EG: I think we’re both outraged by the same things that she is, the way people speak in corporate settings. Maybe that’s where the satire comes from too. Her observations are not too far from ours.

The book has a rich pop culture world that itself is very fun to read about—the shows that Ava and her co-worker Jaime watch, the podcasts that Mat and Ava listen to, plus the many apps that Mat uses to improve his life. Can you talk about what went into creating the world of the book and why you chose to make up these things rather than use existing pieces of pop culture?

EG: The lawsuits were really scary. (laughs) When we were writing the book, I was commuting to work every day, from Brooklyn to midtown, and I just could not get enough of subway ads. Some of them were really smart, some of them were absurd. They often felt satirical to me. I could not tear my eyes away from them. Casper, the mattress company, was doing these little puzzles—I think they’re called pictograms? Their ad campaigns were those, and the final results was something like “daydream.” I could not help but stare at these ads instead of the book I should have been reading at the time. I just thought these are so fun and so stupid sometimes, so that’s where those fake ads came from.

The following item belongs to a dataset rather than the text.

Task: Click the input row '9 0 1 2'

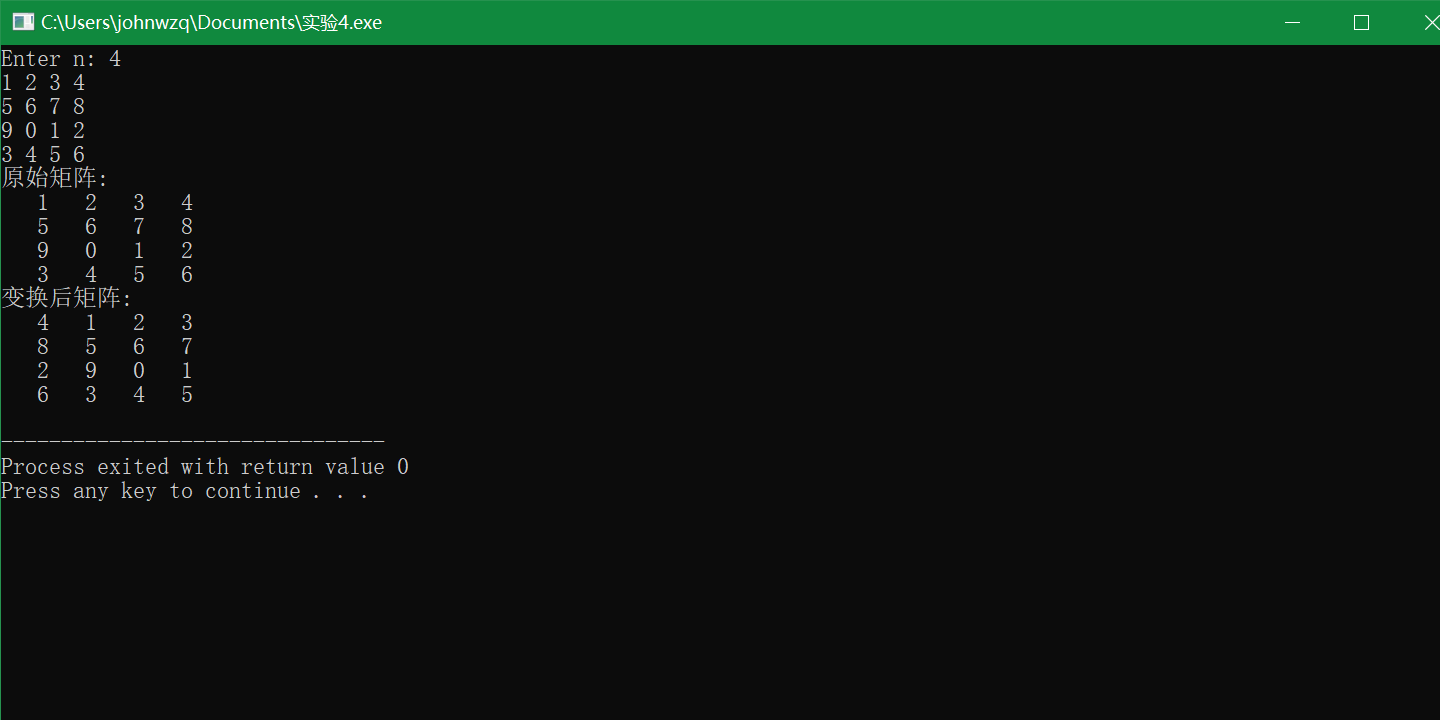Action: pos(42,130)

One of Casper’s subway ads

LB: In terms of making it up versus using the companies that we were seeing, I don’t know if we ever really talked about it, but at least for me, I guess I  assumed we would have to make them up. Now that I’ve thought about it a little bit, all these companies [that advertise] on the New York City  subways, it’s probably just because the ad contracts and how long they’re going to run for, but it seems like there’s this constant renewal and spattering of new Millennial tech start-up companies that you’re seeing. I kind of feel like, “These companies are made up, but they basically could be real and they might be real tomorrow.” But also making up the podcast, “Thirty Minute Machine,” was one of my favorite parts of the book. I would absolutely listen to that podcast. We also had a podcast called “The Feel” in the book, which is all about how knobs feel, rating a volume knob. I was like, “Yeah, I would be one of seven listeners for this podcast.”

The book is a really great dog book. Ava and Mat’s dogs are big characters who play a critical role in the book. How the dogs make their way into the story?

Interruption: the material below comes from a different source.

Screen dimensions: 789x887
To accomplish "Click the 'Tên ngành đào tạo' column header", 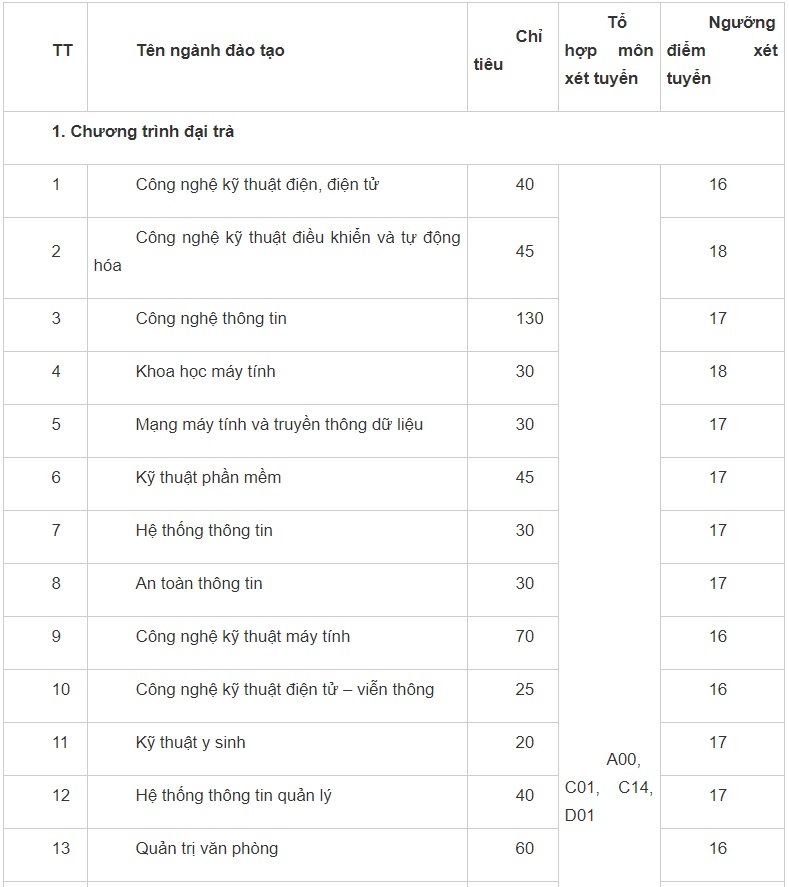I will tap(210, 50).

EG: The dog is based on a dog Laura had for a little while. But what comes to mind about Ava, we had to find a way to make her fall for Mat in a credible way. There was just no way that someone like Mat was easily going to wind up with her. We had to find a way for him to make a dent with her. Her love of dogs turned out to be a really helpful aspect of her character because that’s the way he sort of wriggled his way into her life, by having his own dog.

LB: In writing a character who’s so isolated and regimented and rigid, I think having her have a companion and seeing her affection for something helps you like her. Dogs are how adults make friends, kind of. I feel like it’s a really good way for people to meet each other.

And finally, what role have public libraries played in your life?

EG: I would say that public libraries have created a place for queer books and for queer people looking for queer books. That, maybe above everything else, is what I’m most thankful for about libraries. Being a safe place for queer literature and all sorts of literature. In our case, as queer writers, that’s really important to us.